Выбрать главу

Подвыпив, Юрий Александрович запевал какие-то несусветные морские песни, в которых обязательно фигурировали капитаны, штурманы и девушки из портовых кабаков с английскими именами. Была песня про серую юбку, точнее про капитана, его черную трубку и женщину в серой юбке, кончавшаяся тем, что в капитанской каюте все лежит на стуле капитанская черная трубка, и в предутреннем свете дрожит, чуть помятая серая юбка. Когда Толя был маленький, Юрий Александрович целомудренно обрывал песню перед этим местом. Помню отдельные строки этих песен: "Аргентинская ночь хороша, Аргентинские девы так юны", или "Любовался красавицей Кло штурман Пегги с фрегат Аргентина" или "Штурман Пегги суров как всегда и любовь отдает только морю". Когда, по его мнению, он уже достаточно занимал времени у присутствующих, он допевал последний куплет и говорил твердое и громкое: " — Все!"

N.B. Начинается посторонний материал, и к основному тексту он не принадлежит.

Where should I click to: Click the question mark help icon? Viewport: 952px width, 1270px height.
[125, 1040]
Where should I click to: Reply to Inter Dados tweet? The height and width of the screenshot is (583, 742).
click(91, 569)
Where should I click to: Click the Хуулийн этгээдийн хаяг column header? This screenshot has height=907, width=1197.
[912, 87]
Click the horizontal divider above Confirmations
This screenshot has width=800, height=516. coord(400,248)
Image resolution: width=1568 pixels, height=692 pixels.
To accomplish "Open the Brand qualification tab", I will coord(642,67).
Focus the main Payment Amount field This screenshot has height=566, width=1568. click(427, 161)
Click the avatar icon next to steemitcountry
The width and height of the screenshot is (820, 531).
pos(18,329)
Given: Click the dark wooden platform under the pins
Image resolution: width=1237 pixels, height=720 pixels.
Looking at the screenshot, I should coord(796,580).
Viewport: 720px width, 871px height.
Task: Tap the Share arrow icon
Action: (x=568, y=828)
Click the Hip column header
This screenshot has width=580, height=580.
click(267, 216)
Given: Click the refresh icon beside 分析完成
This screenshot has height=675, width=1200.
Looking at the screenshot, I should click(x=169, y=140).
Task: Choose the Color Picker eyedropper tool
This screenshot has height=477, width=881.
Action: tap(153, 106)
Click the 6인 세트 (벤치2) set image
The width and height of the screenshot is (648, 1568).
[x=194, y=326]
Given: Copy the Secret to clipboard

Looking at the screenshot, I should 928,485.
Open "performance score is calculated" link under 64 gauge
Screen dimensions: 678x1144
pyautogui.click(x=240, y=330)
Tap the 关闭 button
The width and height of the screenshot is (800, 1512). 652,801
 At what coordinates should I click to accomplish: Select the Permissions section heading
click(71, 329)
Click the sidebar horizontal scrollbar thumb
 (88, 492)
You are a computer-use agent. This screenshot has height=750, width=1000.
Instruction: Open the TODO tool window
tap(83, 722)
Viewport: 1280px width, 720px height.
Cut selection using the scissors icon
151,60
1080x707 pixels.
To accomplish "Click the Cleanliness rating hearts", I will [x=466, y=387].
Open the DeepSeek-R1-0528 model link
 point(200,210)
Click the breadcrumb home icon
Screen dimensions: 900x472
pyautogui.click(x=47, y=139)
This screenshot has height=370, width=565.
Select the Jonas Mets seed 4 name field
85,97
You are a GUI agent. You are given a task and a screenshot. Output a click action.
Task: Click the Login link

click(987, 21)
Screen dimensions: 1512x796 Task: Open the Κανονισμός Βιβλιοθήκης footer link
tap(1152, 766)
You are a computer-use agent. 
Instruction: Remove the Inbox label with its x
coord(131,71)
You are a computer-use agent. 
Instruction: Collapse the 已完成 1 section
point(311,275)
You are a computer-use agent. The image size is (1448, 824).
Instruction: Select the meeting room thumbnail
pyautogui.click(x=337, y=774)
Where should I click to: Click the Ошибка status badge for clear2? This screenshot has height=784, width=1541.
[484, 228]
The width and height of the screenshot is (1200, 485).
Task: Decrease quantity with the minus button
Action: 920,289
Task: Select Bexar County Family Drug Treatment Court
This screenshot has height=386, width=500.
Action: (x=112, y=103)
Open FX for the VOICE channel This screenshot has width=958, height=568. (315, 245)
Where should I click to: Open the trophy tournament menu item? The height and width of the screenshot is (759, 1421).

О тюрьме, о том как он после нее попал на Таймыр, Юрий Александрович почти не рассказывал, зато рассказывал уже про сам Таймыр, про работу и природу. Про разномастный лагерный народ, про то, у кого он чему научился, в частности лесному делу, и о том, что две самые распространенные национальские фамилии в их части Таймыра были Лаптуков и Ямкин, и что в пургу "в иголочное ушко" за ночь може надуть полный балок снега. Не любил выступления по радио сидевших людей, и никогда ни о чем не жалел. Здоровье у него было крепкое, благодаря этому он, видать, и выжил, только не осталось зубов и спина отваливалась, и еще ни к черту не годились нервы. Ходил он, чуть наклонившись, заложив согнутую руку за пояс, будто подправляя поясницу.

Несмотря на совершенно разные судьбы, что-то неуловимо роднит и бабушку и Юрия Александровича. Никогда они не жаловались на свою жизнь, никогда не пытались извлечь из нее общественную выгоду, относились к своей доле, как к своему единственному и неповторимому достоянию и не опускались до разговоров, чтобы было бы, если бы в какой-то момент жизни все сложилось бы по-другому.

…Все говорят, что надо нам в чем-о каяться, оправдываться, и никому не приходит в голову другое: а кто-нибудь хоть раз сказал русскому человеку: " Самый добрый ты, самый терпеливый и совестливый, трудолюбивый и жалостливый, самый лучший на свете"… Хотя это, пожалуй, нам, живым да нынешним, нужно, а те, прежние, это и так знали.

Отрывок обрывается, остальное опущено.